-- WORK ORDER --
Your answer should be exactly the lines from the one that contains "Click the up-arrow" through the final line of the entries below, and nothing else.
═════ RECORDED INFORMATION
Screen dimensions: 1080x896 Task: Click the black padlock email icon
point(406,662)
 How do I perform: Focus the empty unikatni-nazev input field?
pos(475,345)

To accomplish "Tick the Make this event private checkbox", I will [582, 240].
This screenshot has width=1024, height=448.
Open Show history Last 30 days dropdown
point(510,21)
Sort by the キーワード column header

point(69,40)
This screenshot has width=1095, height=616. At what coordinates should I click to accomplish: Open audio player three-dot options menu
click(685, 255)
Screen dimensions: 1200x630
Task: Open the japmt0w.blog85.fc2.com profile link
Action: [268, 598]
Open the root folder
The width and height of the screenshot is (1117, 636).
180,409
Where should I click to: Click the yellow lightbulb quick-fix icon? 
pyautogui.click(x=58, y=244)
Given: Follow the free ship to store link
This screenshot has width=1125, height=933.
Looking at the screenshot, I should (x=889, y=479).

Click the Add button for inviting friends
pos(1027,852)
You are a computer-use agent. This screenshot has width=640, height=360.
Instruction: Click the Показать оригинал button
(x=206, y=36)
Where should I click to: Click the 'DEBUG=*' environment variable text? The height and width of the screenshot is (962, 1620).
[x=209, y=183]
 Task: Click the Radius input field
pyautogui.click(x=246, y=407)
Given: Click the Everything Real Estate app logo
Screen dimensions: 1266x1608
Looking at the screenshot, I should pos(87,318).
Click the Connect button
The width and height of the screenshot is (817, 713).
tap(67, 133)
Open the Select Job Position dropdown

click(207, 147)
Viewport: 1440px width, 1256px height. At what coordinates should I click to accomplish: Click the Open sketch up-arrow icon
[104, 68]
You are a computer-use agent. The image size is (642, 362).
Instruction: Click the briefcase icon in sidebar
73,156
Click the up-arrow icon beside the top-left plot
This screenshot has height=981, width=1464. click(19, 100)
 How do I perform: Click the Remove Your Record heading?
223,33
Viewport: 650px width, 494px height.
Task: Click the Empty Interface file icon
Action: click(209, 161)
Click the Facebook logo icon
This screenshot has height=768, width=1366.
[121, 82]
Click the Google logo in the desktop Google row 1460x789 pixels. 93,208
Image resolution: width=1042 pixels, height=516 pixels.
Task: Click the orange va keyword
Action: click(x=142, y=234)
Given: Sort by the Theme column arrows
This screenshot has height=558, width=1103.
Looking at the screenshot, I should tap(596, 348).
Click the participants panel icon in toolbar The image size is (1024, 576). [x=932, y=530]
══════════
-- RESPONSE --
Click the up-arrow icon beside the top-left plot
This screenshot has height=981, width=1464. click(19, 100)
 How do I perform: Click the Remove Your Record heading?
223,33
Viewport: 650px width, 494px height.
Task: Click the Empty Interface file icon
Action: click(209, 161)
Click the Facebook logo icon
This screenshot has height=768, width=1366.
[121, 82]
Click the Google logo in the desktop Google row 1460x789 pixels. 93,208
Image resolution: width=1042 pixels, height=516 pixels.
Task: Click the orange va keyword
Action: click(x=142, y=234)
Given: Sort by the Theme column arrows
This screenshot has height=558, width=1103.
Looking at the screenshot, I should tap(596, 348).
Click the participants panel icon in toolbar The image size is (1024, 576). [x=932, y=530]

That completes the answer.